▶ **Problem description**:
Among the entries below, please repeat exactly and only the lines from the line containing "Viewport: 570px width, 517px height." to the line containing "Given: Mark Wolf as Niet gelezen", both lines included.

▶ **Exercise materials**:

▬▬▬▬▬▬

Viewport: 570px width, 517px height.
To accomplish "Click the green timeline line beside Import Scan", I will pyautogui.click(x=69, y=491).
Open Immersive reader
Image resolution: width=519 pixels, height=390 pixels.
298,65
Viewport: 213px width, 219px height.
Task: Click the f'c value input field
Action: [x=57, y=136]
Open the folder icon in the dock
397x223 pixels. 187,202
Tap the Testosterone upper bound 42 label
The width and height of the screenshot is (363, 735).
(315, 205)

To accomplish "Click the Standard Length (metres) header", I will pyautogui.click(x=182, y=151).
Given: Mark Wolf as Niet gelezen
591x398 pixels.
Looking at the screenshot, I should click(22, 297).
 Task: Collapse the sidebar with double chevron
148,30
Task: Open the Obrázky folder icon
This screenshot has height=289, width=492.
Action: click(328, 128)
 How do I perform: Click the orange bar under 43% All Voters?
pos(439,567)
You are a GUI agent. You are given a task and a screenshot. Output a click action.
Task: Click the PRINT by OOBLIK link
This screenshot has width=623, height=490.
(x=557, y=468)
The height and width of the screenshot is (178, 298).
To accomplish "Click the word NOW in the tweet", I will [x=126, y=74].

▬▬▬▬▬▬

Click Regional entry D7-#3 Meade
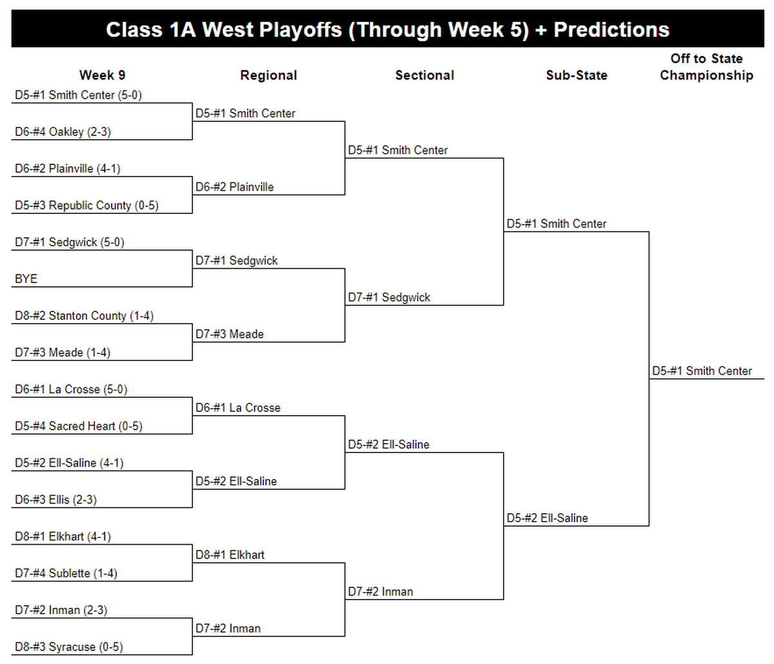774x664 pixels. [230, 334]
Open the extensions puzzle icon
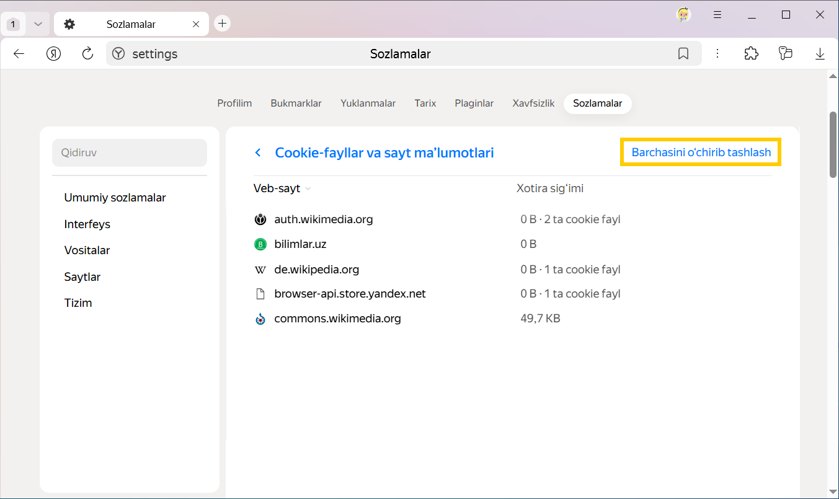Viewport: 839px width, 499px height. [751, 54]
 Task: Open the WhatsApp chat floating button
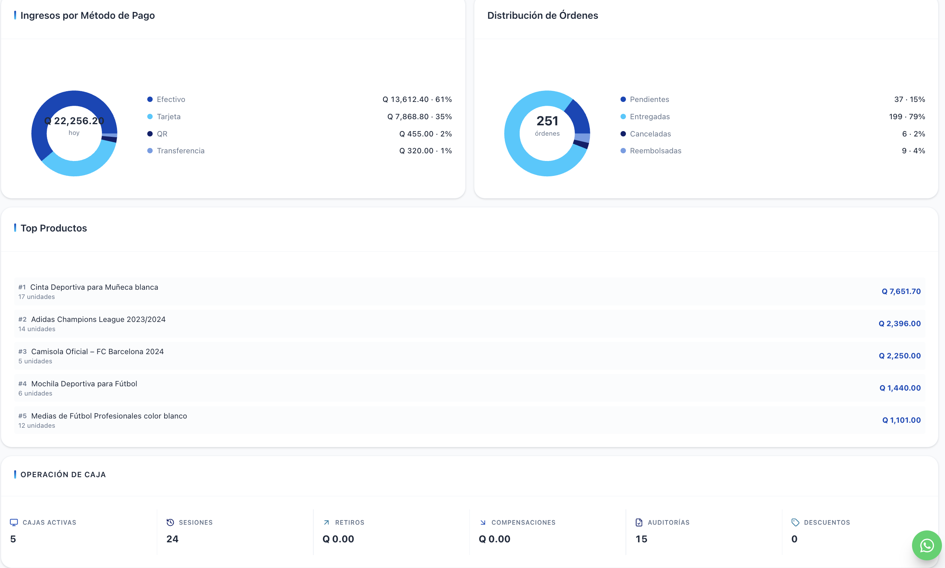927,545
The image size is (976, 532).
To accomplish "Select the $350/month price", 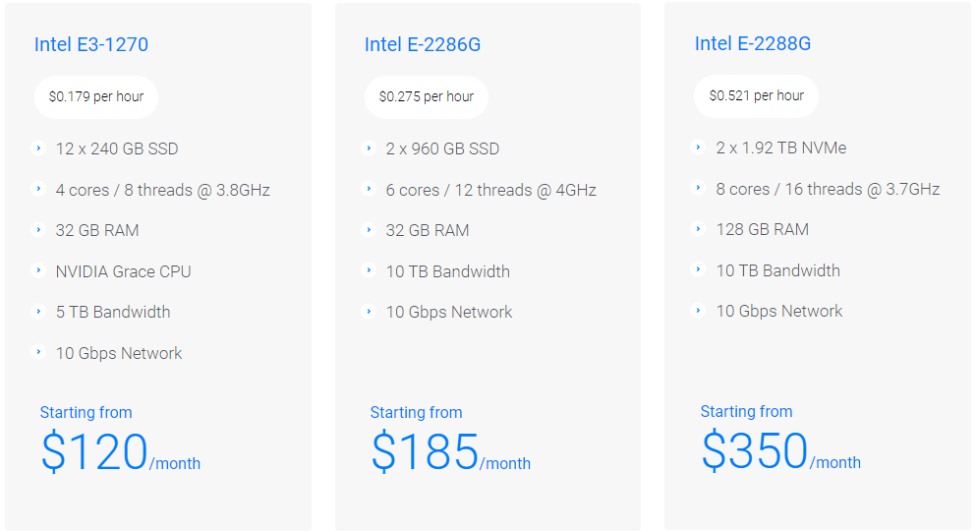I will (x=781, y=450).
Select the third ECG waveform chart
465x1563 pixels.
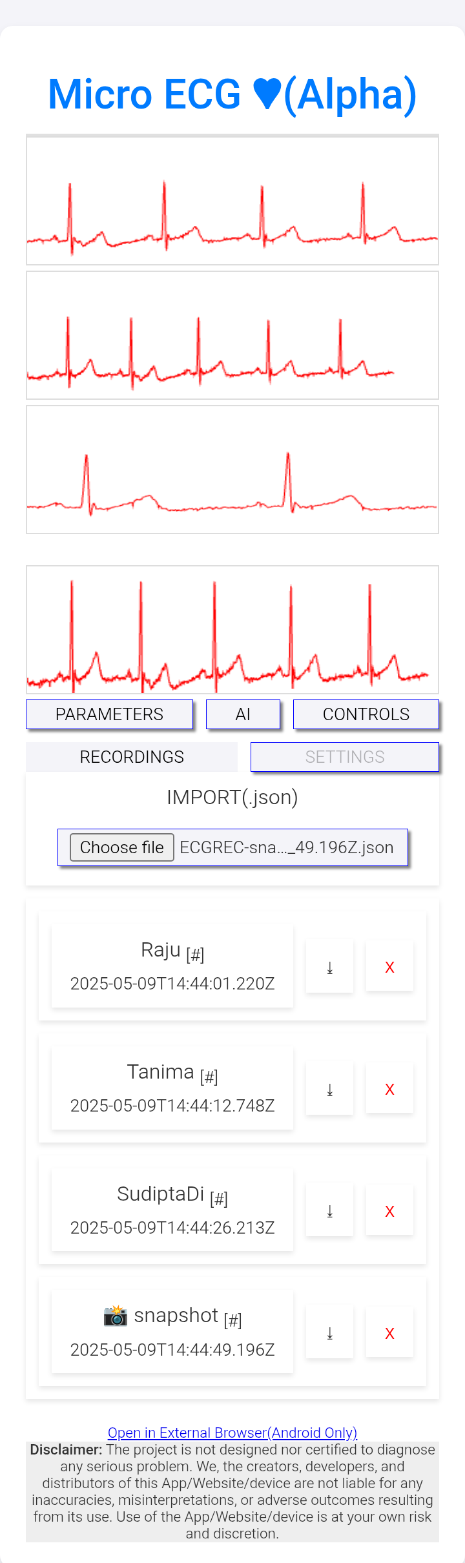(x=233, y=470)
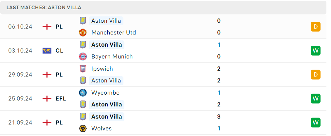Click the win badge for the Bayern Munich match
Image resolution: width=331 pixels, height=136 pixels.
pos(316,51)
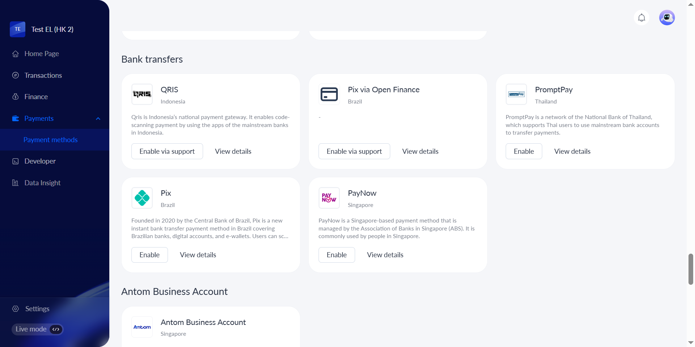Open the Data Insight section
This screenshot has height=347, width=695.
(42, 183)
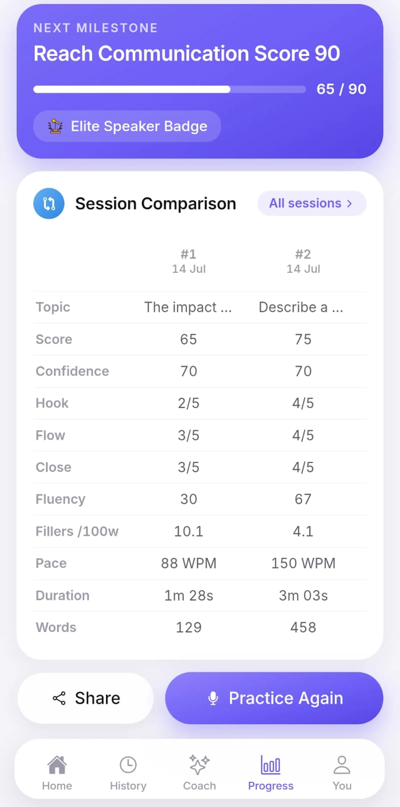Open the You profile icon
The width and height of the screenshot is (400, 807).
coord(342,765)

▬▬▬▬▬▬

▶ **Problem solution**:
Viewport: 570px width, 517px height.
To accomplish "Click the green timeline line beside Import Scan", I will pyautogui.click(x=69, y=491).
Open Immersive reader
Image resolution: width=519 pixels, height=390 pixels.
298,65
Viewport: 213px width, 219px height.
Task: Click the f'c value input field
Action: [x=57, y=136]
Open the folder icon in the dock
397x223 pixels. 187,202
Tap the Testosterone upper bound 42 label
The width and height of the screenshot is (363, 735).
(315, 205)

To accomplish "Click the Standard Length (metres) header", I will pyautogui.click(x=182, y=151).
Given: Mark Wolf as Niet gelezen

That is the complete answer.